Required work: Write out the whole listing word for word.

Data section:
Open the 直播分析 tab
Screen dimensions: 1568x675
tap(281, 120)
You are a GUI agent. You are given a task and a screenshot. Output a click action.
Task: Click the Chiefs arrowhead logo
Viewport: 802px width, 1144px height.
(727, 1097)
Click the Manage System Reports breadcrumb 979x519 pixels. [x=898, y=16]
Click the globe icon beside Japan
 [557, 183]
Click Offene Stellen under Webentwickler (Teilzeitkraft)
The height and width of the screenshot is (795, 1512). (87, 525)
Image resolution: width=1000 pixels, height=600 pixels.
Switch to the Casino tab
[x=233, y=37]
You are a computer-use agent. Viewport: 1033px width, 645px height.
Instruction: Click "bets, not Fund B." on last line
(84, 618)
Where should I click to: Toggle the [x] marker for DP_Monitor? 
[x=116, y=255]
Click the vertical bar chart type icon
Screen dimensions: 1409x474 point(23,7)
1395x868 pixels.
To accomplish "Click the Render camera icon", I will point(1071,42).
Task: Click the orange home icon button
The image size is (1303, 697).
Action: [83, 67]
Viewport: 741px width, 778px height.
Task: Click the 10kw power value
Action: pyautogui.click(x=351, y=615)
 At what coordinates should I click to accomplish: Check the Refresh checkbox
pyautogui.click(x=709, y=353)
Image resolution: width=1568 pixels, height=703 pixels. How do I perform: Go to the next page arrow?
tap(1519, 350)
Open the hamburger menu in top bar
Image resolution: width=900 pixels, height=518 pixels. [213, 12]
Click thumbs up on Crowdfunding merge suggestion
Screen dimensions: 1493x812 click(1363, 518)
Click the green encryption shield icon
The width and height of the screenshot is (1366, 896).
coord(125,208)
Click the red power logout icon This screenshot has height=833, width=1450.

Result of the task:
Open the 直播分析 tab
Screen dimensions: 1568x675
tap(281, 120)
You are a GUI agent. You are given a task and a screenshot. Output a click action.
Task: Click the Chiefs arrowhead logo
Viewport: 802px width, 1144px height.
(727, 1097)
Click the Manage System Reports breadcrumb 979x519 pixels. [x=898, y=16]
Click the globe icon beside Japan
 [557, 183]
Click Offene Stellen under Webentwickler (Teilzeitkraft)
The height and width of the screenshot is (795, 1512). (87, 525)
Image resolution: width=1000 pixels, height=600 pixels.
Switch to the Casino tab
[x=233, y=37]
You are a computer-use agent. Viewport: 1033px width, 645px height.
Instruction: Click "bets, not Fund B." on last line
(84, 618)
Where should I click to: Toggle the [x] marker for DP_Monitor? 
[x=116, y=255]
Click the vertical bar chart type icon
Screen dimensions: 1409x474 point(23,7)
1395x868 pixels.
To accomplish "Click the Render camera icon", I will point(1071,42).
Task: Click the orange home icon button
The image size is (1303, 697).
Action: [83, 67]
Viewport: 741px width, 778px height.
Task: Click the 10kw power value
Action: pyautogui.click(x=351, y=615)
 At what coordinates should I click to accomplish: Check the Refresh checkbox
pyautogui.click(x=709, y=353)
Image resolution: width=1568 pixels, height=703 pixels. How do I perform: Go to the next page arrow?
tap(1519, 350)
Open the hamburger menu in top bar
Image resolution: width=900 pixels, height=518 pixels. [213, 12]
Click thumbs up on Crowdfunding merge suggestion
Screen dimensions: 1493x812 click(1363, 518)
Click the green encryption shield icon
The width and height of the screenshot is (1366, 896).
coord(125,208)
Click the red power logout icon This screenshot has height=833, width=1450.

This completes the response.